El panorama electoral peruano entra en su etapa más decisiva. Con el avance del conteo oficial de la Oficina Nacional de Procesos Electorales (ONPE) al 91%, se confirma un cambio clave en la carrera presidencial: Roberto Sánchez logra superar a Rafael López Aliaga y se posiciona en el segundo lugar, perfilándose para disputar la segunda vuelta frente a Keiko Fujimori, candidata de Fuerza Popular.

Ante la imposibilidad de que algún postulante supere el 50% de los votos válidos en primera vuelta, el país se encamina automáticamente a un balotaje, mecanismo clave que busca asegurar que el próximo presidente cuente con un respaldo mayoritario.
La fecha ya está definida: el domingo 7 de junio de 2026 los peruanos volverán a las urnas en una jornada decisiva que marcará el rumbo político del país.
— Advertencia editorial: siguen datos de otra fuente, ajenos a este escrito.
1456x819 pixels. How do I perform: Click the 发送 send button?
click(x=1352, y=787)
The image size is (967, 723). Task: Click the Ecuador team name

En esta nueva etapa, solo competirán los dos candidatos más votados, quienes deberán redoblar esfuerzos para conquistar a los electores que respaldaron otras opciones en la primera vuelta.

Se abre así un escenario de alta tensión política, donde cada estrategia, alianza y mensaje será determinante para inclinar la balanza en una elección que definirá el futuro del Perú.